Updated June 10, 2026

Every AI-detection conversation eventually hits these two words. They're not jargon for "magic" — they're two specific, simple measurements, and once you see them you'll see your own writing differently.

Perplexity: how surprising is your next word?

Language models predict next words. Perplexity measures how surprised a model is by the word that actually comes next. "The cat sat on the ___" → "mat" barely surprises it; "ledger" does. Average that surprise over a passage and you have its perplexity.

Why it detects AI: generated text was built by choosing likely words, so a model re-reading it is rarely surprised — low perplexity is the residue of generation. Human writing reaches for odd verbs and takes tangents; the surprise score runs higher.

Burstiness: does your rhythm vary?

Burstiness measures variation — mostly in sentence length and structure — across a passage. Humans write in bursts: a long accumulating sentence, then a short one. For emphasis. Models converge on a steady medium: fifteen to twenty-five words, subject-verb-object, again and again.

Plot sentence lengths and human writing looks like a mountain range; model output looks like a picket fence. That flatness is measurable in one pass.

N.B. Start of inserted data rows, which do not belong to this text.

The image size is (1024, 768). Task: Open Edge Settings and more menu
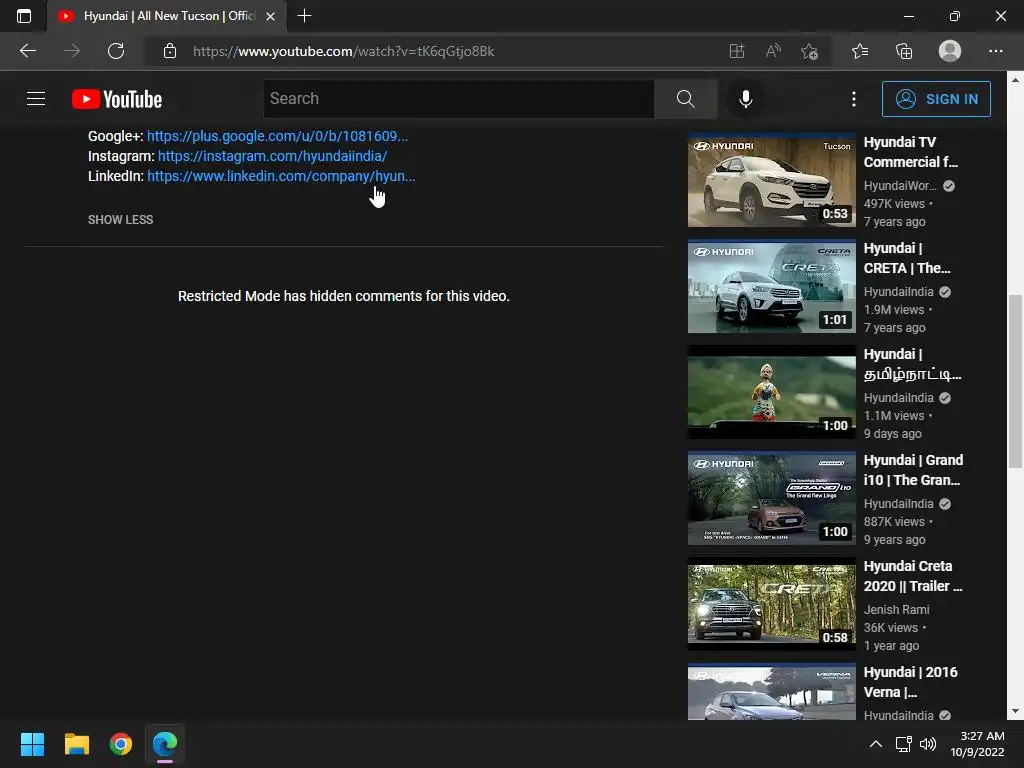(x=995, y=51)
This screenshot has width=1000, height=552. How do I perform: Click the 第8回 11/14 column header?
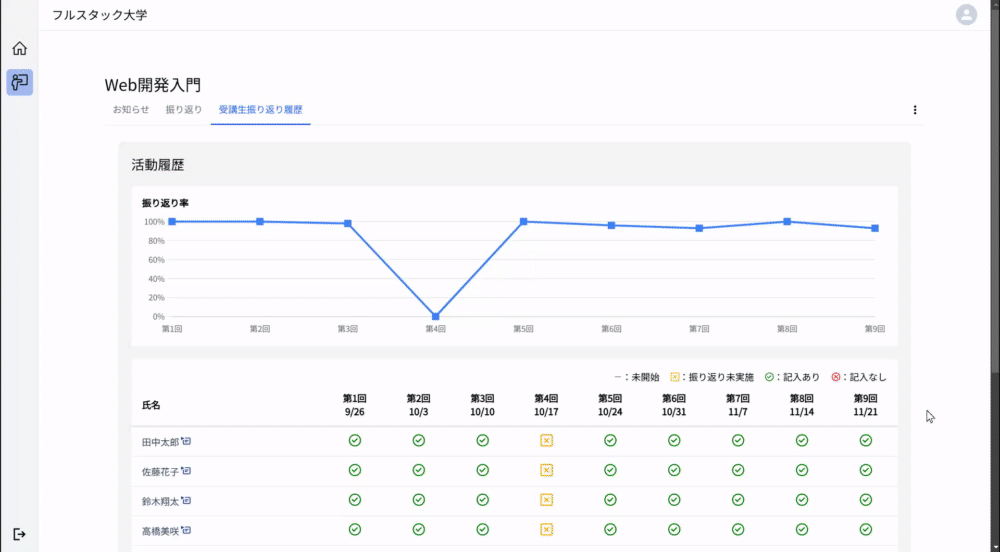pos(802,405)
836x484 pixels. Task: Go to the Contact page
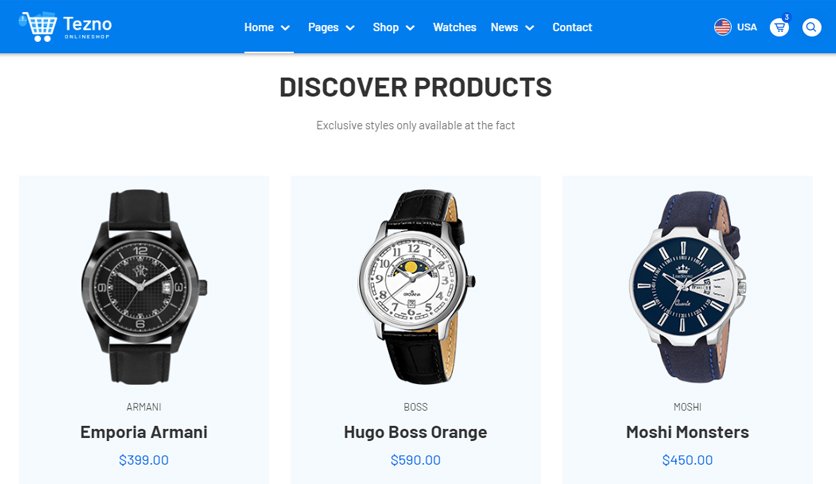click(572, 27)
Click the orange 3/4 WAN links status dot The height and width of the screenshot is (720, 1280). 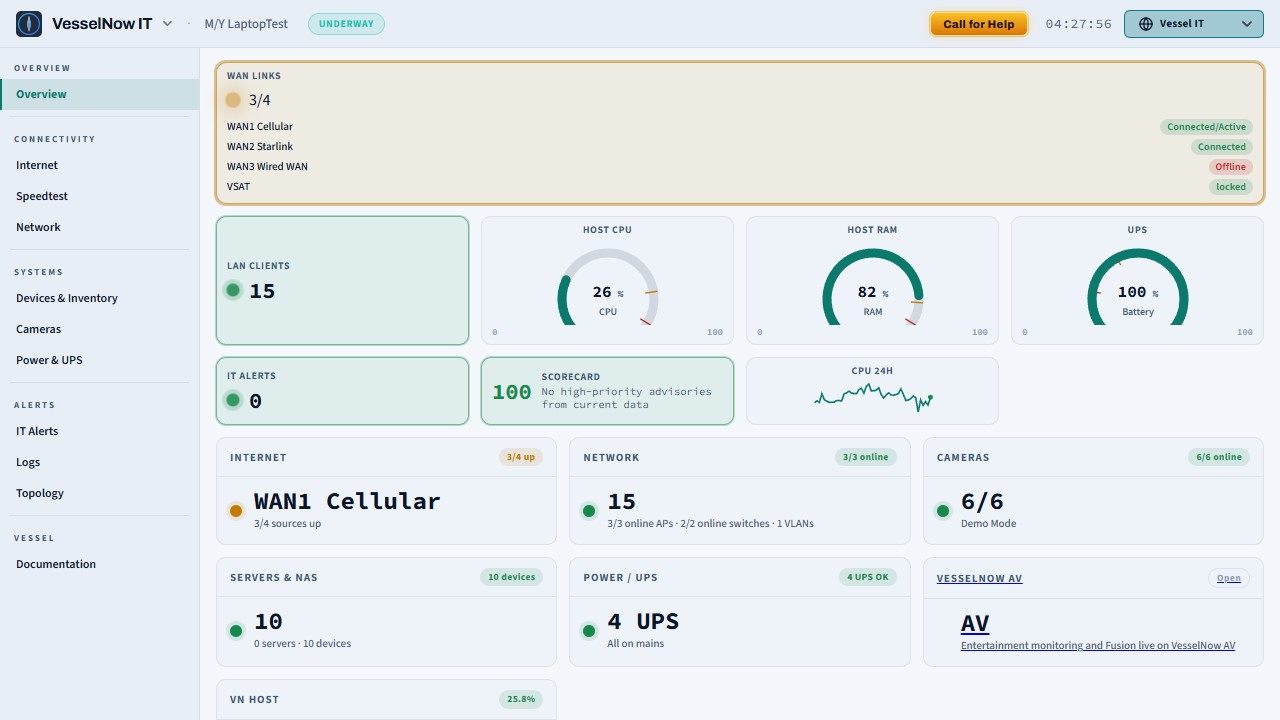click(x=233, y=100)
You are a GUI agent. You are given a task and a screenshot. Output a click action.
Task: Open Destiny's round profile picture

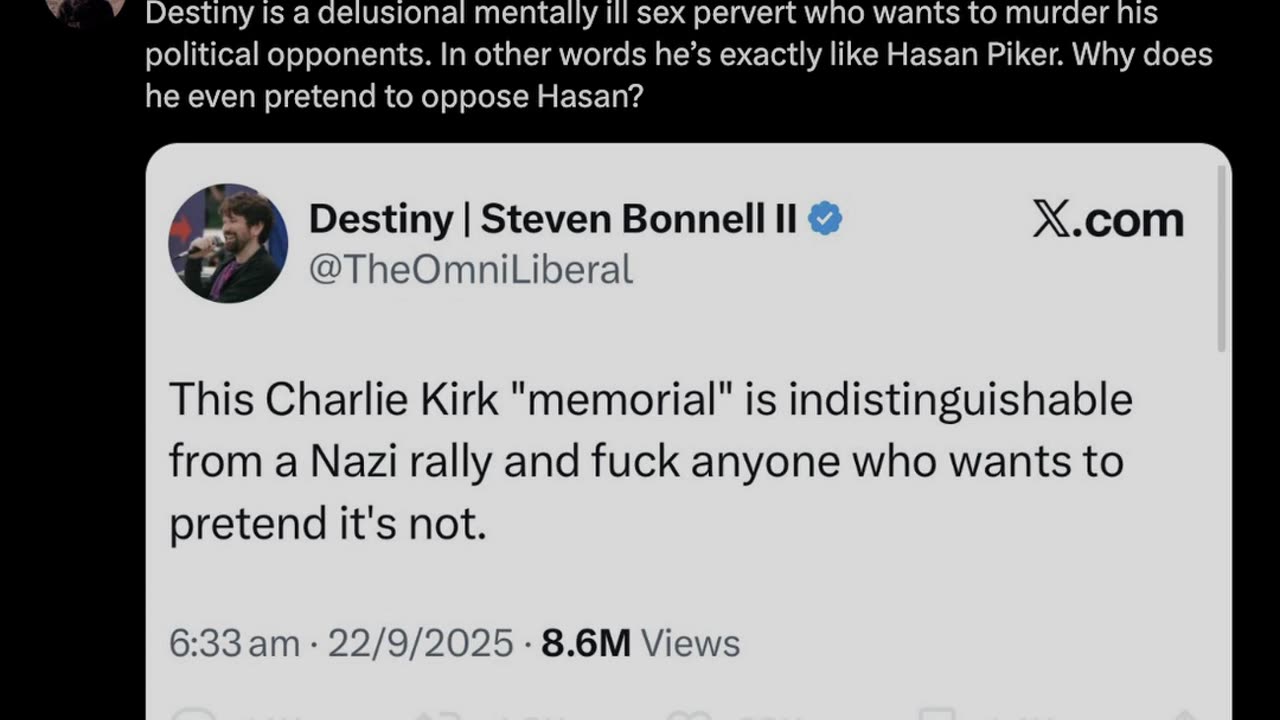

How detectors use them — and what supplanted them

Early GPTZero was nearly this simple: low perplexity + low burstiness → likely AI. Modern detectors use trained classifiers that learn hundreds of subtler features, but these two remain the interpretable core — and the reason formal human prose false-flags: academic and business English is deliberately low-surprise and low-variation. The metrics can't tell disciplined from generated.

Using the concepts on your own writing

This is why synonym swaps fail (they don't change either metric) and why structural rewriting works (it changes both). It's also a practical self-edit: scan your sentence lengths for picket-fence patterns, and ask where a reader could finish your sentence for you. A humanize pass automates exactly this variation — and the detector shows you the before/after instead of leaving it to faith.

Frequently asked questions

Is high perplexity always good?

No — gibberish has maximal perplexity. Good human writing is mostly fluent with genuine surprises where they earn their place. The goal is natural variation, not randomness.

Can I fake burstiness by randomly chopping sentences?

Crude chopping reads worse to humans and barely fools classifiers that also read word-level patterns. Genuine restructuring changes both metrics coherently.

Do modern detectors still rely on these two metrics?

They're inputs and intuition rather than the whole engine now — trained classifiers dominate. But text that's genuinely varied and surprising tends to pass those classifiers too, because they learned from the same underlying contrast.